Lincoln’s government took a strategic march towards Emancipation. In December 1861, just over a year before he signed the Proclamation, in his first “State of the Union Address” (then referred to as an annual message, given in writing) Lincoln wrote of human rights over property rights, and supported legislation to find a solution for the contraband enslaved persons escaped from the South, hiding in the North, offering, perhaps that their freedom could be purchased from their former slaveholders with federal taxes. The monetary implications of slavery were not lost on Congressman Thaddeus Stevens, who, in calling for war against the Confederate states, noted that Emancipation would ruin the economy of the Southern states, weakening their ability to succeed.

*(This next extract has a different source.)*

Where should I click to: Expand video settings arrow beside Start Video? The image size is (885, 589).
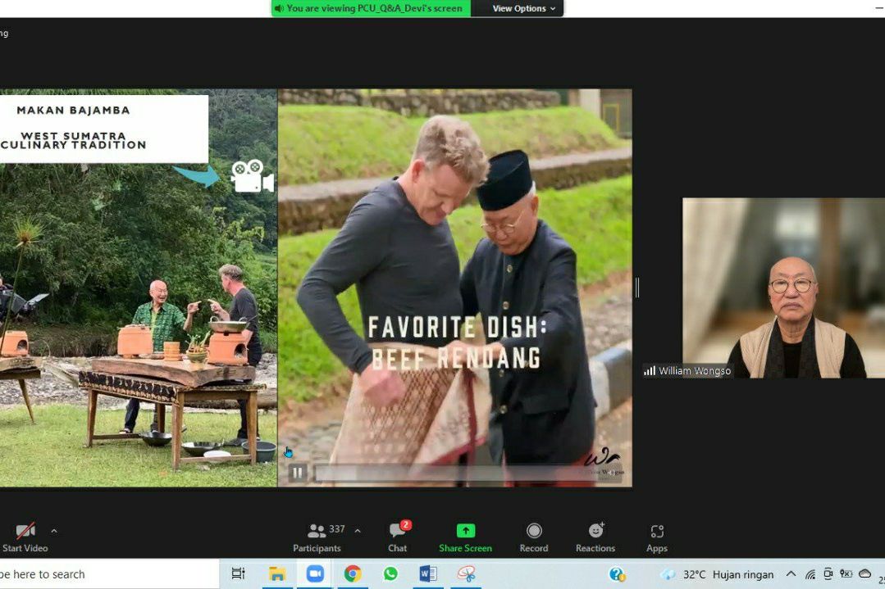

While we can cynically view Emancipation as a shrewd war strategy; given the inherent racism written into the Constitution, with the Three-Fifths Compromise (Article 1, Section 2), the Fugitive Slave Act, and the purposeful misinterpretation of the Fifth Amendment- claiming enslaved people as property, and not persons with rights to life, liberty, and property, Emancipation could never have passed in peacetime. It was only in wartime, as Commander in Chief, under Article 2, Section 2: Presidential Power, that Lincoln could claim martial power to free enslaved persons, as an act of war. In less than two years after his election, Lincoln signed the Emancipation Proclamation into law. It would take years for enslaved people to be freed.

The Emancipation Proclamation did not end the Civil War, it did not free all enslaved people. Even the end of the Civil War did not mean immediate freedom for enslaved black people. Almost two and a half years after Lincoln signed the Emancipation Proclamation, General Robert E. Lee’s retreat then limping surrender at Appomattox Court House April 9th, 1865 forebode the reluctant slow surrender of Confederate troops across the country. Enslaved black people remained enslaved after the end of the war until Union troops marched in to take control of Confederate-held territory. Slavery was still in practice even in some Border States after the end of the war. Delaware and Kentucky did not abolish slavery until the ratification of the Thirteenth Amendment, December 1865. Of the other Border States, Maryland lead the way, abolishing slavery November 1, 1864. Missouri and West Virginia abolished slavery in 1865.

So freedom rolled across the United States, making its slow procession with Union troops to Texas. As Texas was not a battleground state, the Emancipation Proclamation applied only to black people who escaped from Texas to a free state, or Union-held Confederate territory. Texas remained a slave state through the war, and an attractive haven for slaveholders. In 1850, 5 years after Texas was annexed, 58,000 enslaved people lived in Texas. In 1860, before the war, the number had risen to almost 183,000. By the time Union General Gordon Granger took Galveston Island, June 18th, 1865, the population of enslaved black people in Texas had swelled to 250,000.

June 19th, 1865, General Granger addressed the citizens of Texas at Galveston, and read aloud General Order No. 3, the emancipation of all people held as slaves, freeing the enslaved people in the farthest outpost of the South, and once again unifying the United States. Texas was the first state to officially established Juneteenth, June 19th, as a state holiday in 1980. In 2015, Maryland became the 43rd state to recognize June 19th as a commemorative day. Today 45 of 50 states recognize Juneteenth. Juneteenth is yet to be recognized as a United States national holiday.